Nature photography covers a lot of range. However, the camera body won't make a great deal of difference unless you're shooting a niche like say Big Horn Sheep locking horns, and even then pretty-much any body will work in skilled hands. If you like landscapes, then it can be a relatively cheap hobby- any camera, any kit lens and you're good. If you want to take dramatic shots when the weather isn't good, a camera rain cover can do wonders cheaply (I like the Fotosharp digital camo ones.)
However, if you're trying to shoot birds, predators or large animals that don't allow close approach, then you're looking at spending thousands of dollars on a good lens. Wildlife is most active at the start and finish of each day when the light is low, or under cover where the light is low, and good wildlife photos isolate the subject more often than not- so you're looking at 300, 400, 500 or 600mm primes for the ultimate shots- you can "cheap out" with a Sigma 50-500 (or one of the other Sigma n-400 or n-500's,) Nikon 80-400 or Canon 100-400 or 400/5.6, or anyone's 300/4 but they're only going to get you good shots in relatively bright light, and you're looking at ~900-1200 for any of those options new.
300mm is enough if you use a blind, bait, can stalk effectively or shoot where wildlife is used to close approach by humans. 500mm or 600mm make for better shots of small warblers and animals which don't like close approach, however I prefer a 400mm f/2.8 since I can shoot in half the light of the 500 and 600mm primes, or add a 1.4x TC and be only 40mm off a 600mm prime at the same aperture- I'm not a big fan of baiting or sitting around in hides all day.

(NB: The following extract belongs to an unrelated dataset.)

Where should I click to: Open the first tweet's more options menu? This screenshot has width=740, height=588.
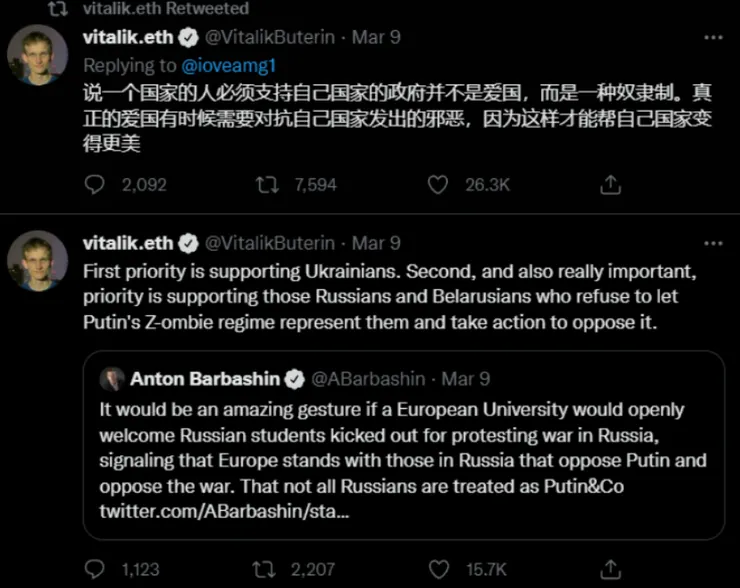click(x=712, y=38)
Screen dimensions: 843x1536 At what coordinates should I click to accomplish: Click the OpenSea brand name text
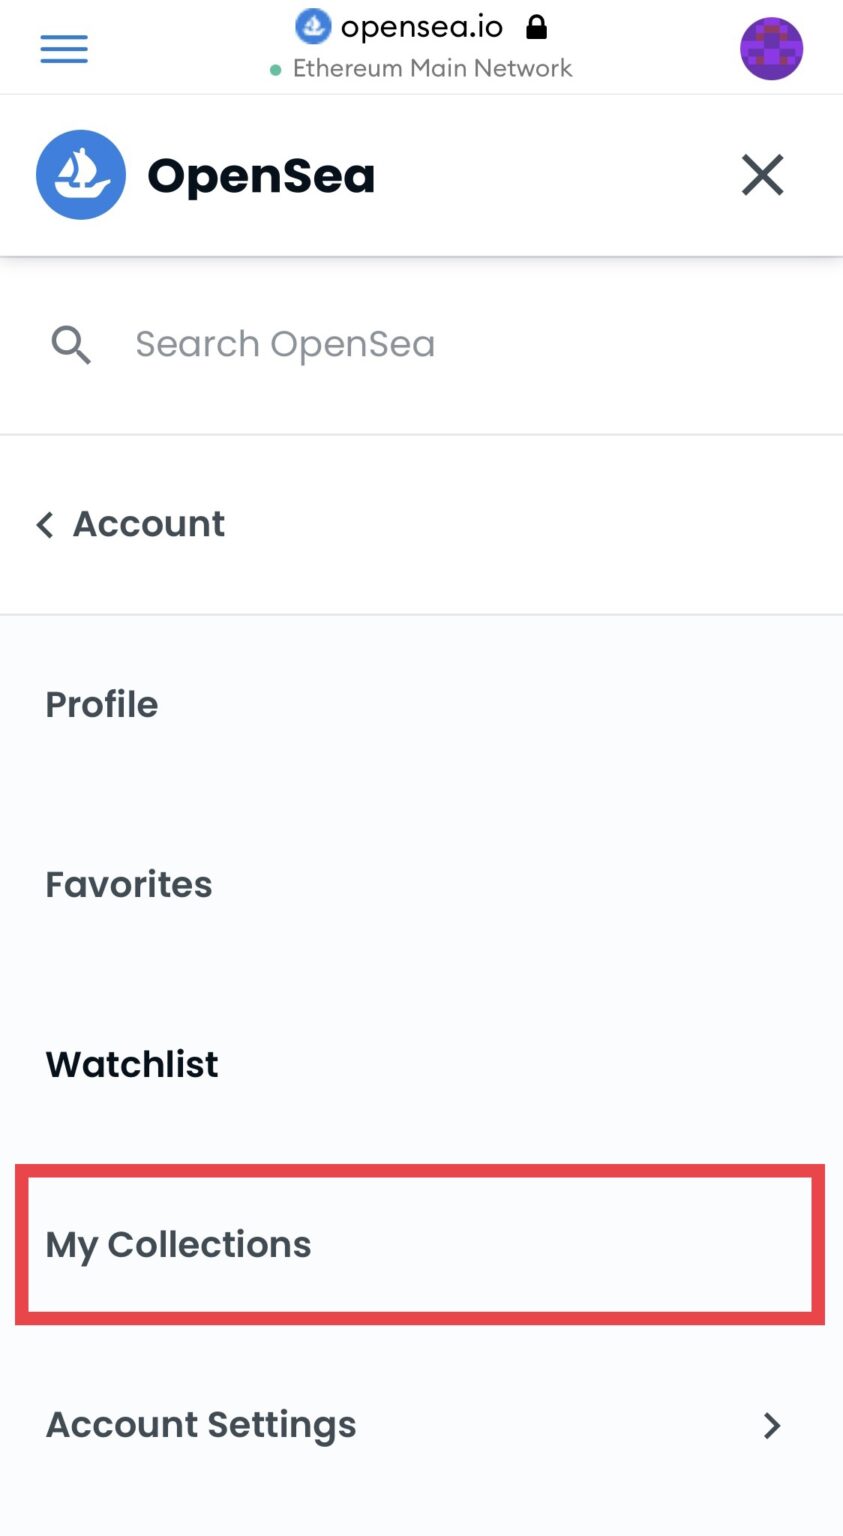pyautogui.click(x=261, y=176)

If you have the glass for low-light shots, then you can get away with a higher resolution body and not give up some noise and have excellent crop options.
In Nikon, I'd probably go with a D300 and 400/2.8VR or 500/4P with a large Gitzo series 5 tripod and a Wimberly mark II head and Wimberly replacement foot and teleconverters TC-14EII and TC-17EII. In Canon, a 1DmkIII with the 400/2.8L, same tripod and head and their 1.4x TC. In either case, a LowePro LensTrekker 600AW is probably still the bag of choice. If you can't carry large loads, then Nikon's 200-400VR is a good alternative that gives up a stop of light, or Canon's 400/5.6 which gives up two stops.
Wildlife is one place where the "also ran" companies don't offer a lot of fast super-telephoto lens options and where the used lens market sucks if you're not shooting Nikon or Canon. A crop isn't magnification, and noise in low light is an issue, and you may eventually find that you like the option of a "Full frame" body for landscapes and "environmental portraits" of wildlife, again pretty-much confining your options to Canon or Nikon.
Canon tends to be cheaper than Nikon for super-telephoto lenses, and lens rental may be an option to start with.
My current field kit: Nikon D2x, Gitzo 1548, Wimberly II, Nikon 400mm f/2.8 AF-S II (second outer lens hood always left at home,) Wimberly replacement foot, Kirk leveling base (not really ideal, the 400 is obviously at the limit of its weight range,) Kirk L bracket, TC-14EII, TC-17EII, SB-800, LowePro LensTrekker 600AW, 35-70mm f/2.8 AF-D and either the Nikon 20-35mm f/2.8 AF-D or a Sigma 10-20mm, a small LightDisk, and a Fotosharp rain cover that fits the 400.
Another poster mentions a D3 with a 500- that would be a poor choice, you'd be better off with a higher-density APS-C sensor with a super-tele in terms of cropping options for usable results.